The Road to Funding

By Alistair Rattray, director at UK law firm Burges Salmon

As the UK moves towards net zero by 2050, with many businesses having ambitions of being carbon neutral well before then, the transition from conventional petrol and diesel vehicles is becoming increasingly relevant for operators of fleets of vehicles, whether they lease or own such fleet.

For the most part, the funding options available in the consumer-facing market are no different to those traditionally used for ICE vehicles – although a number of EV-specific salary sacrifice schemes are available, hire purchase, PCP and other types of personal finance remain the most common source of finance.  Whilst traditional models of financing assets remain relevant for commercial funding of EV, the growth of ESG lending (or “sustainable finance”) has paved the way for less vanilla funding models.  In the last 12 months we have seen increasing numbers of non-traditional funding structures.

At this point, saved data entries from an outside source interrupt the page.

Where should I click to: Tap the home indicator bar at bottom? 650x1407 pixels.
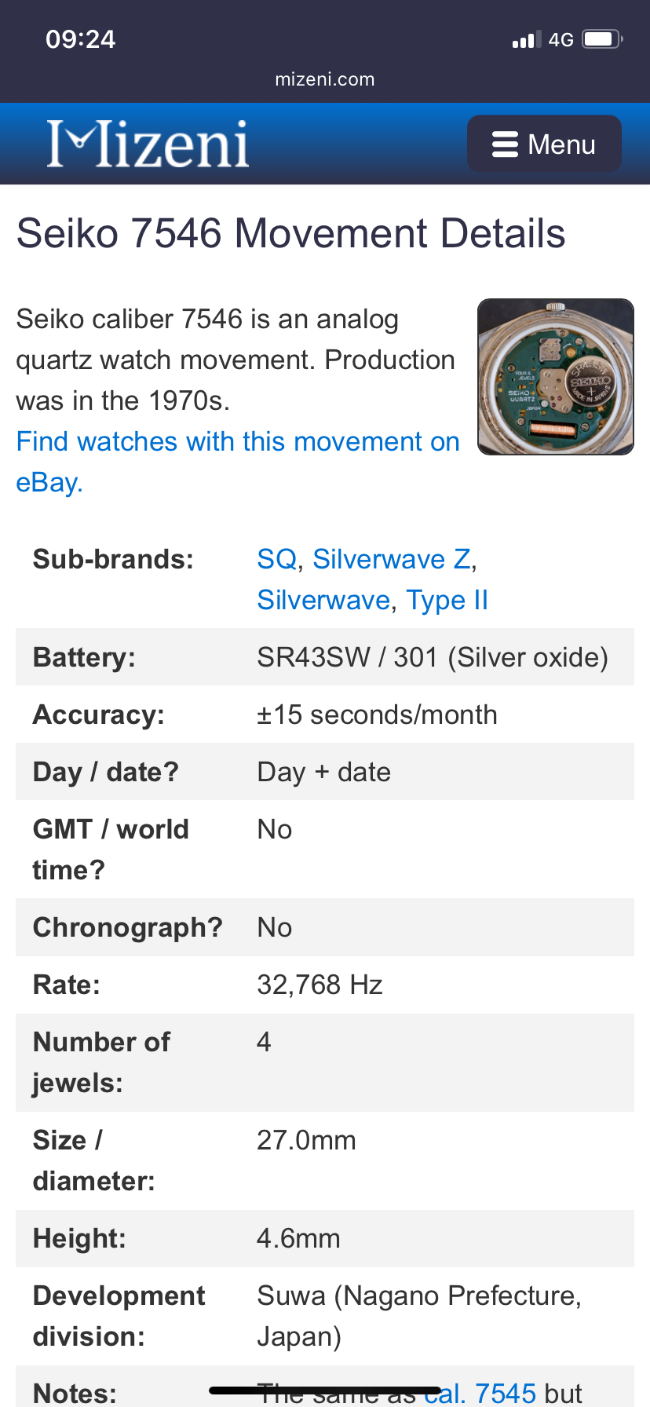(325, 1391)
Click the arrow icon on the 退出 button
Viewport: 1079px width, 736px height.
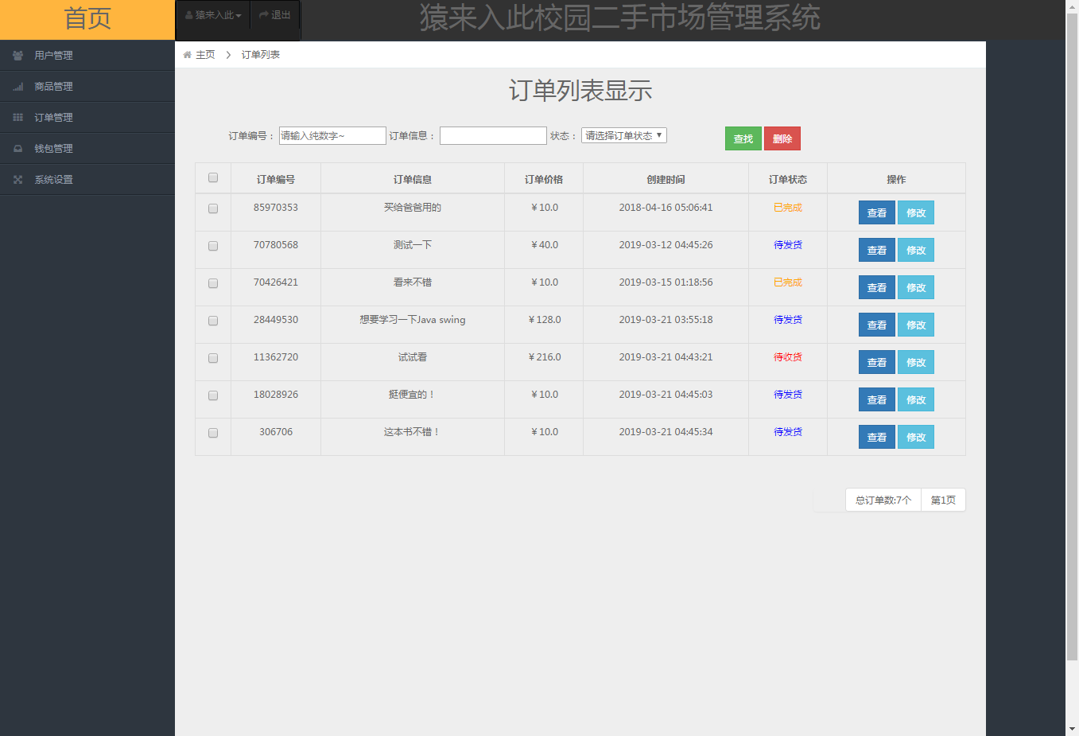click(x=263, y=13)
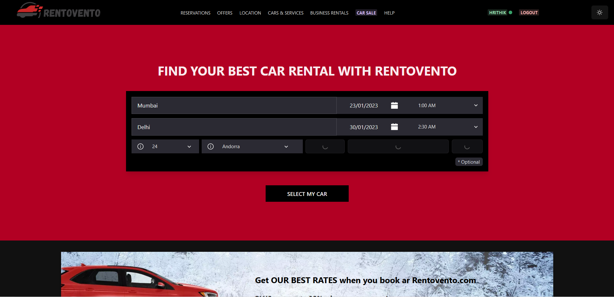Click the info icon beside Andorra
The width and height of the screenshot is (614, 297).
tap(211, 147)
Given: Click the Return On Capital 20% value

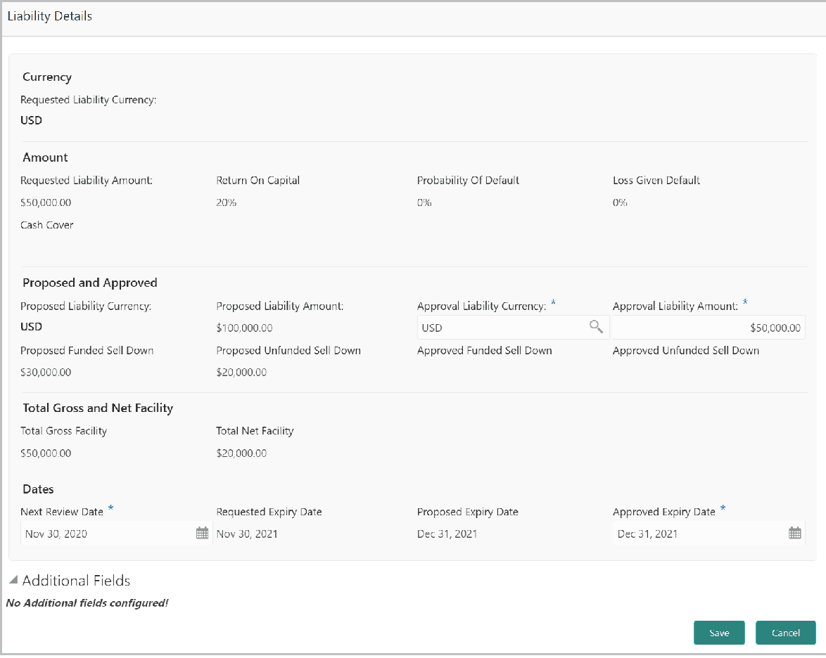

Many companies will be familiar with leasing, where the funder owns the vehicle and leases it to the operator. However, we are increasingly seeing traditional loans being used to fund fleet acquisitions, where a funder will make a loan available to the company to purchase, outright, the relevant vehicles.  In return for doing so, the funder will typically require “security” to be granted in its favour – typically in the form of a debenture comprising a floating charge over the relevant vehicles.

Alistair Rattray

Since the first sustainable loan was originated in 2014, the use of green and sustainable loans has grown exponentially.  These types of loan offer borrowers incentives for using the loan for “green” purposes or meeting agreed ESG targets respectively.  Traditionally, these types of loan haven’t been used for financing of vehicles, in particular when based on a leasing structure.

However, in Q1 2024 FirstGroup plc entered into a £150million “green” asset finance facility for the funding of up to 1,000 electric buses.  In one of the first loans of its kind, the transaction incorporated green loan principles into a syndicated hire purchase facility with Lloyds, NatWest and Bank of America to fund the acquisition of the bus “husks”.  What made the transaction innovative, however, was that FirstGroup funded the batteries and the husk of the buses separately.  In November 2023, FirstGroup partnered with Hitachi in a 50-50 joint venture to acquisition, deploy and manage the batteries to be used within the EV buses with separate debt funding from MUFG, SMBC and NatWest with Hitachi providing “battery and charging management services” (including smart charging software and on-site zero carbon power generation). 

Although largely unique to the specific structure adopted by FirstGroup, we do anticipate similarly innovative structures will become more commonplace as businesses face the challenges of refreshing vehicle fleets on the basis most efficient for their balance sheet.  As funders and businesses continue to embrace ESG funding, and the market continues to develop, we expect that alternative funding options will become prevalent.